[WHAT IS NEEDED]
Count the lines containing "agent" in the entries underneath, and state that count without anything else.

[SOURCE MATERIAL]

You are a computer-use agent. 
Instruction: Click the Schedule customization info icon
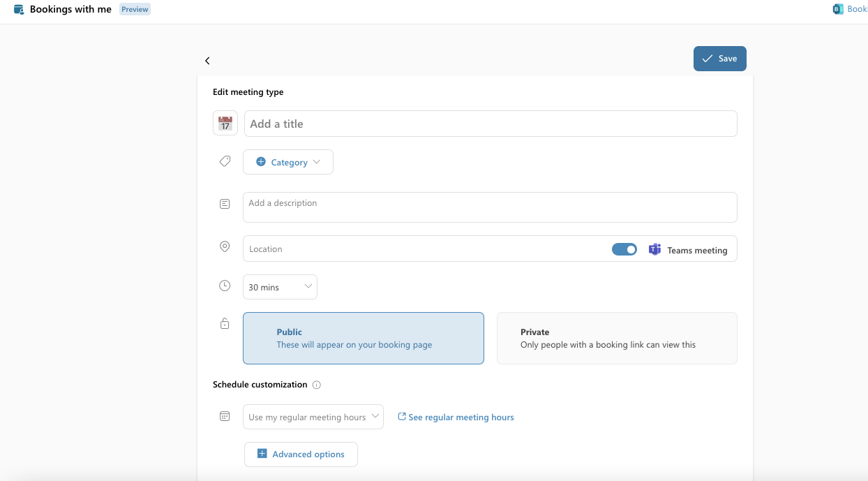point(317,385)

---

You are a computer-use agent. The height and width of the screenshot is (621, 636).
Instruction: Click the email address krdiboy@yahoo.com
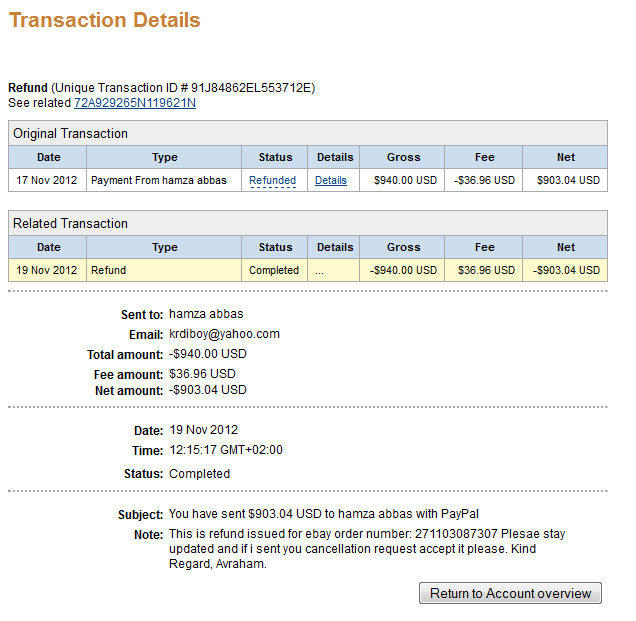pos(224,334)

[SOLUTION TO THIS PROBLEM]
2